Reproduce the material below word for word, keeping every line in its original order.

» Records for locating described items
* * * * * * *
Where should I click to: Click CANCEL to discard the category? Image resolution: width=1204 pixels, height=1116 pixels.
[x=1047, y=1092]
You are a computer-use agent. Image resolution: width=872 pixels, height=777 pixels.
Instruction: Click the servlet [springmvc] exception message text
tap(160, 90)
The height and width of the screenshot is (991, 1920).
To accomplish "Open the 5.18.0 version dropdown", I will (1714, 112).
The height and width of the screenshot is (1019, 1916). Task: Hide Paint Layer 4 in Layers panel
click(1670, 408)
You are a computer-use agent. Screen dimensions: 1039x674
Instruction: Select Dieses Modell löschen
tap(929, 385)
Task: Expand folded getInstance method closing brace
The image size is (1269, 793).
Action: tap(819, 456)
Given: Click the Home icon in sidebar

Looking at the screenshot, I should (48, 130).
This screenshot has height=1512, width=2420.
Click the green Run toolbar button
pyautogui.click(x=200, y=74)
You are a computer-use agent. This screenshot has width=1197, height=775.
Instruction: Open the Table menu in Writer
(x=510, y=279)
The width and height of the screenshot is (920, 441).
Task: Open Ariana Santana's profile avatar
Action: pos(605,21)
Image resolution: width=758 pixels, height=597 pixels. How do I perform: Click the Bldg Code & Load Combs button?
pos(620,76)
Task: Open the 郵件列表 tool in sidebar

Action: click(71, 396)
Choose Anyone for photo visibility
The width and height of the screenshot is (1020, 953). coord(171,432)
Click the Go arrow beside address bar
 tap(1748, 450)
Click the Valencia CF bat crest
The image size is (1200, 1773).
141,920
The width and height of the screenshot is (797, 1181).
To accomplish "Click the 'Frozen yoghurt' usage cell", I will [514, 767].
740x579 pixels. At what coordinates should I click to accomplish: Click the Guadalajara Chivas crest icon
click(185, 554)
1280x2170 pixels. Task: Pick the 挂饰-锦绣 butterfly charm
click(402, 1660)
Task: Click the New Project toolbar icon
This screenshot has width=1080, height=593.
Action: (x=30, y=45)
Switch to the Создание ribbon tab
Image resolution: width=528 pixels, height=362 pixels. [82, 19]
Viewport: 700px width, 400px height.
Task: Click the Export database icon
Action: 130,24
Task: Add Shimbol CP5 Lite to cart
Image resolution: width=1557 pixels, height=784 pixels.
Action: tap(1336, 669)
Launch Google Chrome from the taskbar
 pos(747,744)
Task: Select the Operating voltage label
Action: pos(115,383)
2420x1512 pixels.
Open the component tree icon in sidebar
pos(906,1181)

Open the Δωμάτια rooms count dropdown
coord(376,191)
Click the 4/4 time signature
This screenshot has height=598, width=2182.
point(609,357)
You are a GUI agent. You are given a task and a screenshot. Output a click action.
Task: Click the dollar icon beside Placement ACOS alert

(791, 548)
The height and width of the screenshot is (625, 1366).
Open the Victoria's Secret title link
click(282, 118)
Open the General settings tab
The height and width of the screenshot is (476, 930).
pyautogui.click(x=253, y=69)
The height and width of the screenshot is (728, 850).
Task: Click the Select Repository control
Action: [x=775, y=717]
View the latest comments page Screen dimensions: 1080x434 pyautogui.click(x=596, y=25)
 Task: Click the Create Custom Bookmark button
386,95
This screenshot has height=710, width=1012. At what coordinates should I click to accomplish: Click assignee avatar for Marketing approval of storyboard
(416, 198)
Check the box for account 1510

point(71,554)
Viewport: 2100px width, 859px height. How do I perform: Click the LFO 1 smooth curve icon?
* * * * * * *
» Expected output
Where should I click to: Click CANCEL to discard the category? Image resolution: width=1204 pixels, height=1116 pixels.
[x=1047, y=1092]
You are a computer-use agent. Image resolution: width=872 pixels, height=777 pixels.
Instruction: Click the servlet [springmvc] exception message text
tap(160, 90)
The height and width of the screenshot is (991, 1920).
To accomplish "Open the 5.18.0 version dropdown", I will (1714, 112).
The height and width of the screenshot is (1019, 1916). Task: Hide Paint Layer 4 in Layers panel
click(1670, 408)
You are a computer-use agent. Screen dimensions: 1039x674
Instruction: Select Dieses Modell löschen
tap(929, 385)
Task: Expand folded getInstance method closing brace
The image size is (1269, 793).
Action: tap(819, 456)
Given: Click the Home icon in sidebar

Looking at the screenshot, I should (48, 130).
This screenshot has height=1512, width=2420.
Click the green Run toolbar button
pyautogui.click(x=200, y=74)
You are a computer-use agent. This screenshot has width=1197, height=775.
Instruction: Open the Table menu in Writer
(x=510, y=279)
The width and height of the screenshot is (920, 441).
Task: Open Ariana Santana's profile avatar
Action: pos(605,21)
Image resolution: width=758 pixels, height=597 pixels. How do I perform: Click the Bldg Code & Load Combs button?
pos(620,76)
Task: Open the 郵件列表 tool in sidebar

Action: click(71, 396)
Choose Anyone for photo visibility
The width and height of the screenshot is (1020, 953). coord(171,432)
Click the Go arrow beside address bar
 tap(1748, 450)
Click the Valencia CF bat crest
The image size is (1200, 1773).
141,920
The width and height of the screenshot is (797, 1181).
To accomplish "Click the 'Frozen yoghurt' usage cell", I will [514, 767].
740x579 pixels. At what coordinates should I click to accomplish: Click the Guadalajara Chivas crest icon
click(185, 554)
1280x2170 pixels. Task: Pick the 挂饰-锦绣 butterfly charm
click(402, 1660)
Task: Click the New Project toolbar icon
This screenshot has width=1080, height=593.
Action: (x=30, y=45)
Switch to the Создание ribbon tab
Image resolution: width=528 pixels, height=362 pixels. [82, 19]
Viewport: 700px width, 400px height.
Task: Click the Export database icon
Action: 130,24
Task: Add Shimbol CP5 Lite to cart
Image resolution: width=1557 pixels, height=784 pixels.
Action: tap(1336, 669)
Launch Google Chrome from the taskbar
 pos(747,744)
Task: Select the Operating voltage label
Action: pos(115,383)
2420x1512 pixels.
Open the component tree icon in sidebar
pos(906,1181)

Open the Δωμάτια rooms count dropdown
coord(376,191)
Click the 4/4 time signature
This screenshot has height=598, width=2182.
point(609,357)
You are a GUI agent. You are given a task and a screenshot. Output a click action.
Task: Click the dollar icon beside Placement ACOS alert

(791, 548)
The height and width of the screenshot is (625, 1366).
Open the Victoria's Secret title link
click(282, 118)
Open the General settings tab
The height and width of the screenshot is (476, 930).
pyautogui.click(x=253, y=69)
The height and width of the screenshot is (728, 850).
Task: Click the Select Repository control
Action: [x=775, y=717]
View the latest comments page Screen dimensions: 1080x434 pyautogui.click(x=596, y=25)
 Task: Click the Create Custom Bookmark button
386,95
This screenshot has height=710, width=1012. At what coordinates should I click to accomplish: Click assignee avatar for Marketing approval of storyboard
(416, 198)
Check the box for account 1510

point(71,554)
Viewport: 2100px width, 859px height. How do I perform: Click the LFO 1 smooth curve icon?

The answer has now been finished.